# Thread: Differentiation Problem for a forum newbie :)

1. ## Differentiation Problem for a forum newbie :)

Hi,

I was wondering if someone could explain how I get from A to B on this problem? I know it involves the product rule, but I'm not sure how to correctly apply it?

I'm not sure how you display formulas, so I have attached a file.

2. General rule:

f(x)g(x) = f'(x)g(x) + f(x)g'(x)

So if you have tow functions, first take derivative of the first multiplied by the second function then add the function of the first times the derivative of the second.

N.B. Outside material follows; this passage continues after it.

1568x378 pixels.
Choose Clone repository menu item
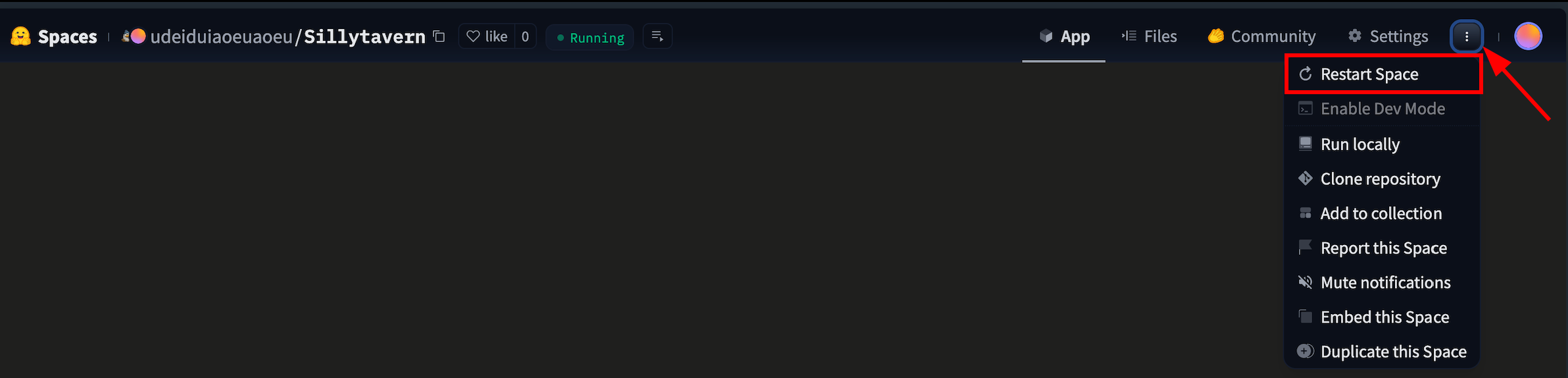click(1382, 179)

Just like in your file is done.

3. Hi,

thanks for you reply - I'm still not totally clued up. Could you explain how this problem is broken down? I'm not sure why DS/DT ends up in the solution. What are the f'(x) g(x) f(x) g'(x) in the problem?

If you could explain that, I would really appreciate it :-)

4. Hi,

The total function where you want the derivative from is:
$\displaystyle pS_{T}e^{-iT}$

There are two functions of T in this expression:
$\displaystyle f(T) = S_{T}$
and
$\displaystyle g(T) = e^{-iT}$

Now use the rule and you should get the same result as in your document.

And dS/dT is just the derivative of $\displaystyle S_{T}$ with respect to T.

Let me know if you can take it from here!

Bye

5. I found your picture rather unsettling, but assumed it must be explained by some esoteric notation. However, if

Originally Posted by jeneverboy
$\displaystyle f(T) = S_{T}$
is right, then I think jeneverboy maybe just scanned the beginning and end, which are OK if we're to understand the derivative is set to zero, but didn't notice those unwanted (?) bracketed expressions in lines 2 and 3 - which are what I take it are confusing me and you, Karty. Typo? Where's it from?

6. thank you both for your help.

the problem is related to forrestry economics.

i think the brackets were due to a previous simplification if I understand correctly.

I've updated by document to show all calcs.

I think I understand now.

to confirm

F'(T)=DS/Dt and G'(T)=D/Dte^-iT

Thanks so much for the help.

Katy